Current federal student loan borrowing limits can be found in this table. Amounts in parentheses represent the maximum amount of subsidized student loans that can be taken out.

Year in School

Dependent Students

Independent Students

First-Year Undergraduate

$5,500 ($3,500)

$9,500 ($3,500)

Second-Year Undergraduate

$6,500 ($4,500)

$10,500 ($4,500)

Third-Year Undergraduate or Beyond

$7,500 ($5,500)

$12,500 ($5,500)

Graduate or Professional Student

N/A

$20,500 (N/A)

Aggregate Loan Limit

$31,000 ($23,000)

$57,500 ($23,000) -- Undergraduates

$138,500 ($65,500) -- Graduates and Professional Students

Data source: Studentaid.ed.gov.

Private student loans can generally beat personal loans as well

While they aren’t quite as appealing as federal student loans, student loans from private lenders can be much better choices than personal loans.

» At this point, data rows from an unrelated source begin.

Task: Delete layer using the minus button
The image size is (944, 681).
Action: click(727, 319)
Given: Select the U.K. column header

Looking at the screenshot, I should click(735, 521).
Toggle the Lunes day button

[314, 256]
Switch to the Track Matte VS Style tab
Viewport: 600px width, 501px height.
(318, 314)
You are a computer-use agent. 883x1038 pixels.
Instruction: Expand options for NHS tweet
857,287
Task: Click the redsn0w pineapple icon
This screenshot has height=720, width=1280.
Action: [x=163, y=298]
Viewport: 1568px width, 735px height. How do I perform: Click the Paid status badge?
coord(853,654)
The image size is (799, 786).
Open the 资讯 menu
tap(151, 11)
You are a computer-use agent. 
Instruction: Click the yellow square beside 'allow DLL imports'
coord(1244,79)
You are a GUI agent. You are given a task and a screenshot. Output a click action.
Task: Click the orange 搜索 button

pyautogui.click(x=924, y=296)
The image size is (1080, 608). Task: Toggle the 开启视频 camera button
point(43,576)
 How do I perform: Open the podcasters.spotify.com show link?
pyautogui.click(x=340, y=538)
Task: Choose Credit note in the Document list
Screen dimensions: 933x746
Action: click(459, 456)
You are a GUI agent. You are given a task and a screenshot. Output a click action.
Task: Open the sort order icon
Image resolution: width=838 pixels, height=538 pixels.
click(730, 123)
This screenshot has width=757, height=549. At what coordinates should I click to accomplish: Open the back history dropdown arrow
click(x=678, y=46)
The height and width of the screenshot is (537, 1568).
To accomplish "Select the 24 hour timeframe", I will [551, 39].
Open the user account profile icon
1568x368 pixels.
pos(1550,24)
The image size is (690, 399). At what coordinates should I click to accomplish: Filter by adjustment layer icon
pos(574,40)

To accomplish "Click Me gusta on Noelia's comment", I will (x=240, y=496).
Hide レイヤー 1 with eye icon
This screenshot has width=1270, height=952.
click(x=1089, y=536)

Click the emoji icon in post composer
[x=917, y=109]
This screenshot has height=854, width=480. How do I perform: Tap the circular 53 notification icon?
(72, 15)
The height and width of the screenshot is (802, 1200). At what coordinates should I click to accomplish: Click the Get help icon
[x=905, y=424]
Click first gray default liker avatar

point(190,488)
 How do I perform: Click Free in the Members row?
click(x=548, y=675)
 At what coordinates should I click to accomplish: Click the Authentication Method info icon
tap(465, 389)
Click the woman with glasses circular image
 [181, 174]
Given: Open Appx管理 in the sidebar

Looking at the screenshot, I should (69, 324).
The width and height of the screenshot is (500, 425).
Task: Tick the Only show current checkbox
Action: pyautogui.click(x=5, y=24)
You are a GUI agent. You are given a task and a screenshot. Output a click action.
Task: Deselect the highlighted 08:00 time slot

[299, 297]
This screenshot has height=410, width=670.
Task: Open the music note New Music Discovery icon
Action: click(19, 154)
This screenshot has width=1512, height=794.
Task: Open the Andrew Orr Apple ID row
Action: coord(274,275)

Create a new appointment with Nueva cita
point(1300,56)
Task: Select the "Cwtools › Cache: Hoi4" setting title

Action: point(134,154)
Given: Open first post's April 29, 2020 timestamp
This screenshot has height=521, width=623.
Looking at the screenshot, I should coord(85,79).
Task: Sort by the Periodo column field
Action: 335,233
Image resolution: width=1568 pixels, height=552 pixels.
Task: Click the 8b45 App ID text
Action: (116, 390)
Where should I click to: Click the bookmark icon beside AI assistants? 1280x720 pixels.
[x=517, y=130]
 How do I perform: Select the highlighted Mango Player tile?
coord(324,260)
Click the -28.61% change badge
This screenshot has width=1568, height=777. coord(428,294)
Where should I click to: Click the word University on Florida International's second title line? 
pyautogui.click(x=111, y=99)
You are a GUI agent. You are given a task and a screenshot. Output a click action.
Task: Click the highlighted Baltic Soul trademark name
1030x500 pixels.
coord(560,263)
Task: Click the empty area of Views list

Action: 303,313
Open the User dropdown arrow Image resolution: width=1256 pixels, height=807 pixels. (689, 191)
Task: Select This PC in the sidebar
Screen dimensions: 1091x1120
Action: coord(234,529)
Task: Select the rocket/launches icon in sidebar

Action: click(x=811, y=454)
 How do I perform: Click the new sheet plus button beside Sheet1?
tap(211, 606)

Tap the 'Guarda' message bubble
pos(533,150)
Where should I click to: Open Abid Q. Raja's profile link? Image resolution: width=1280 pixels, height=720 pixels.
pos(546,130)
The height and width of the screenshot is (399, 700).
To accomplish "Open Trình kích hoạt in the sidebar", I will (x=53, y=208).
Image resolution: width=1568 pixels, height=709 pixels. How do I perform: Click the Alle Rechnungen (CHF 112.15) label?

Some borrowers don’t qualify for federal student loans to cover their entire borrowing need. For example, if you aren’t in a degree program, you can’t get federal student loans. If your borrowing need exceeds the limits shown in the table above, private student loans can be used to bridge the gap.

Private student loans have long repayment terms, in-school deferments, and generally have competitive interest rates. To name one example, Discover Student Loans currently offers student loans with fixed interest rates as low as 5.99% or variable rates as low as 4.49%. The company offers a six-month grace period after leaving school (same as federal loans) and 180-month repayment terms.

Another good example is Sallie Mae, which offers fixed interest rates starting at 5.74% and a 0.25% discount when agreeing to auto-debit. Loan terms range from five to 15 years after beginning repayment and allows loans for up to 100% of the cost of school attendance.

The bottom line on personal loans for education

To sum it up, while you can use personal loan proceeds to help pay for school, there are better options on the table. Federal student loans are the best way to go if you qualify, and even private student loans are typically a smarter choice than a personal loan.